**Written problem**
Extract the lines of the material below, from the first line through the line containing "click(x=680, y=194)", and reproduce them without any changes.

Entries for locating words and elements
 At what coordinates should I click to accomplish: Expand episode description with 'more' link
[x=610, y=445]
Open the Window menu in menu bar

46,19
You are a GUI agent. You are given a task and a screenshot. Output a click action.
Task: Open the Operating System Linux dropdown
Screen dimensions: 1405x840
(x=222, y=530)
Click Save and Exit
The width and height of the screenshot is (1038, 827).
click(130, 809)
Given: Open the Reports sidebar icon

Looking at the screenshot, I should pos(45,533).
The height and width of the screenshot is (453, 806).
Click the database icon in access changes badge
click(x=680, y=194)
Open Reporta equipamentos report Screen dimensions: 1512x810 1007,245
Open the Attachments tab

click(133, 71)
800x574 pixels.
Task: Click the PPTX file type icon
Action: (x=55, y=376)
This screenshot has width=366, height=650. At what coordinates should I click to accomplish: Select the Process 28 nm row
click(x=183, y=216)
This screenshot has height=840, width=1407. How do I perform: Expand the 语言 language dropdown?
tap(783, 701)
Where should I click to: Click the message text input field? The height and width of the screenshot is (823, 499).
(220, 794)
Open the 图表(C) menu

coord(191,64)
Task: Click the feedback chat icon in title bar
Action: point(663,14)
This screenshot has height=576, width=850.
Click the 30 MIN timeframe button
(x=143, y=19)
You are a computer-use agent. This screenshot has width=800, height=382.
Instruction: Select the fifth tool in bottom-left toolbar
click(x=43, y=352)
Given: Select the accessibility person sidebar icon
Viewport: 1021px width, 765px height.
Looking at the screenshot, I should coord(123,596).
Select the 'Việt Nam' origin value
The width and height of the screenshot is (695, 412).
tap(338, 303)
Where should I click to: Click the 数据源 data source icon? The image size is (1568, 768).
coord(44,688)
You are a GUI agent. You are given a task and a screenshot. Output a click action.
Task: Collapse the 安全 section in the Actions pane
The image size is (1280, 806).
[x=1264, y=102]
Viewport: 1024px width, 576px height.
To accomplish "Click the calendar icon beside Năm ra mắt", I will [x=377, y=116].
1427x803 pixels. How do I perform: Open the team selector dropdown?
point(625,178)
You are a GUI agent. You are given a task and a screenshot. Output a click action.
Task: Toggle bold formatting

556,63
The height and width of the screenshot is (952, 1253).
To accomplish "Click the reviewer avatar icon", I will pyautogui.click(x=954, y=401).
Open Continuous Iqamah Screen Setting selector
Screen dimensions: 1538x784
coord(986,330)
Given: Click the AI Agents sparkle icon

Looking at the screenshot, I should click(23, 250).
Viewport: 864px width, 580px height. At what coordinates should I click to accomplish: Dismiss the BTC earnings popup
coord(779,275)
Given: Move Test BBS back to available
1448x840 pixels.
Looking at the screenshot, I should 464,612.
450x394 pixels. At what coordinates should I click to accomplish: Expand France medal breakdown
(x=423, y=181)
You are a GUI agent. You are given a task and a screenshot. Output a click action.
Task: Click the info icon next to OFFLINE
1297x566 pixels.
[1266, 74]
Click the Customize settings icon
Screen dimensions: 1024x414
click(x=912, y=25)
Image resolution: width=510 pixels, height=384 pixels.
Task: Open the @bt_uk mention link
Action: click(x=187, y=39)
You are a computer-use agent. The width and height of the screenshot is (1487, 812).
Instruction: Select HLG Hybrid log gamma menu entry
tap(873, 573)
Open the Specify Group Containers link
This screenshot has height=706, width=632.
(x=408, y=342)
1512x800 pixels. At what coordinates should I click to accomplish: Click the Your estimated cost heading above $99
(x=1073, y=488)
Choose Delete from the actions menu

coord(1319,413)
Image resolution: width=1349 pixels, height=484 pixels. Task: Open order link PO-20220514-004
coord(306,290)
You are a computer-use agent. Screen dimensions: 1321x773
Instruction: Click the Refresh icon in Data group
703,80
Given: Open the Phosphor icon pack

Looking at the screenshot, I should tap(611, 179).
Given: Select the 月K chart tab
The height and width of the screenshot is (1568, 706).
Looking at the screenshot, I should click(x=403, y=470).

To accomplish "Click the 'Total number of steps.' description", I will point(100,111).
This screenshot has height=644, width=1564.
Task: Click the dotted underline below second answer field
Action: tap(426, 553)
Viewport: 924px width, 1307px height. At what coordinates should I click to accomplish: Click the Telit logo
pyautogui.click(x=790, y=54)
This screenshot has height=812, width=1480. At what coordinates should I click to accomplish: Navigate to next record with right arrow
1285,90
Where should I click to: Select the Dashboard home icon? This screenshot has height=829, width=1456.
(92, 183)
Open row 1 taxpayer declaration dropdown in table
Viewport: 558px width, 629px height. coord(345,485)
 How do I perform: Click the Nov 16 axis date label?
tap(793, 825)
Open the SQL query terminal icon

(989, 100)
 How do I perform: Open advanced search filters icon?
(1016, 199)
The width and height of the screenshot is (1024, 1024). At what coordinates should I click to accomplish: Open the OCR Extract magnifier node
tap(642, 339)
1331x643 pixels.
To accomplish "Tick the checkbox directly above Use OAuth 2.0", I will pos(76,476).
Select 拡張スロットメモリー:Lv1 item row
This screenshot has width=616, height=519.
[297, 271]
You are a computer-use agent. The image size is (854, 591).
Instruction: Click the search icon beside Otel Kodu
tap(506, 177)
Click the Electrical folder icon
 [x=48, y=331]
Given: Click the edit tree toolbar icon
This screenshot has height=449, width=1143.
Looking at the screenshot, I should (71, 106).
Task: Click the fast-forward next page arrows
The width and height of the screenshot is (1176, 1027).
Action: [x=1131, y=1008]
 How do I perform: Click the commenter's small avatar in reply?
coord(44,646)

**Exercise result**
 At what coordinates should I click to accomplish: Expand episode description with 'more' link
[x=610, y=445]
Open the Window menu in menu bar

46,19
You are a GUI agent. You are given a task and a screenshot. Output a click action.
Task: Open the Operating System Linux dropdown
Screen dimensions: 1405x840
(x=222, y=530)
Click Save and Exit
The width and height of the screenshot is (1038, 827).
click(130, 809)
Given: Open the Reports sidebar icon

Looking at the screenshot, I should pos(45,533).
The height and width of the screenshot is (453, 806).
Click the database icon in access changes badge
click(x=680, y=194)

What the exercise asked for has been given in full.